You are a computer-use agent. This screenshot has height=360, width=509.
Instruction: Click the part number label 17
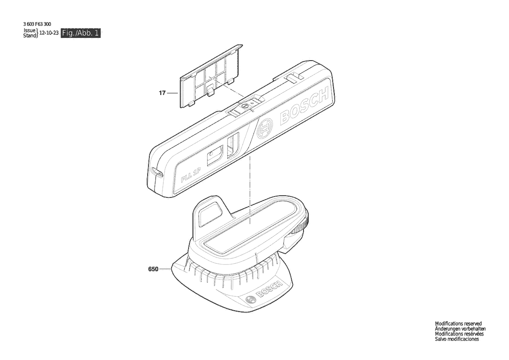[162, 93]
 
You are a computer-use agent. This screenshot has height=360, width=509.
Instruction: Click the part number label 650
[153, 269]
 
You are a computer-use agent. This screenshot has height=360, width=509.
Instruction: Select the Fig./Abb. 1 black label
[81, 33]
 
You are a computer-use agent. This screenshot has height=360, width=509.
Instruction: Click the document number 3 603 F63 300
[37, 24]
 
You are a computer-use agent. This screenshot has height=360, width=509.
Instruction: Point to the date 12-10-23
[49, 33]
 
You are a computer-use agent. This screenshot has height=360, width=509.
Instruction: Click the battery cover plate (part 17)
[212, 76]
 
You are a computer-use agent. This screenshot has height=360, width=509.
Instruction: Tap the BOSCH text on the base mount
[269, 289]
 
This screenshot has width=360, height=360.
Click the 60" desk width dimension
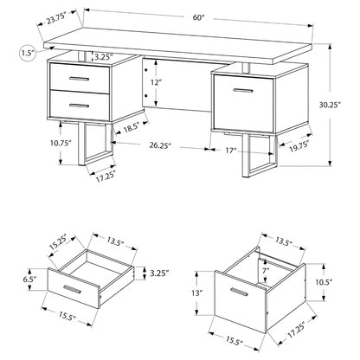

What this task involves: Write out all of the data above word for word, leaving out the pictures.

Answer in full:
You are a computer-use agent. This screenshot has height=360, width=509.
Instruction: Click the part number label 17
[162, 93]
 
You are a computer-use agent. This screenshot has height=360, width=509.
Instruction: Click the part number label 650
[153, 269]
 
You are a computer-use agent. This screenshot has height=360, width=509.
Instruction: Select the Fig./Abb. 1 black label
[81, 33]
 
You are a computer-use agent. This screenshot has height=360, width=509.
Instruction: Click the document number 3 603 F63 300
[37, 24]
 
You are a computer-use agent. This screenshot has height=360, width=509.
Instruction: Point to the date 12-10-23
[49, 33]
 
You are a computer-use agent. This screenshot has height=360, width=509.
Instruction: Click the battery cover plate (part 17)
[212, 76]
 
You are a computer-use agent. This screenshot has height=360, width=509.
Instruction: Tap the BOSCH text on the base mount
[269, 289]
 
This screenshot has width=360, height=360.
Click the 60" desk width dimension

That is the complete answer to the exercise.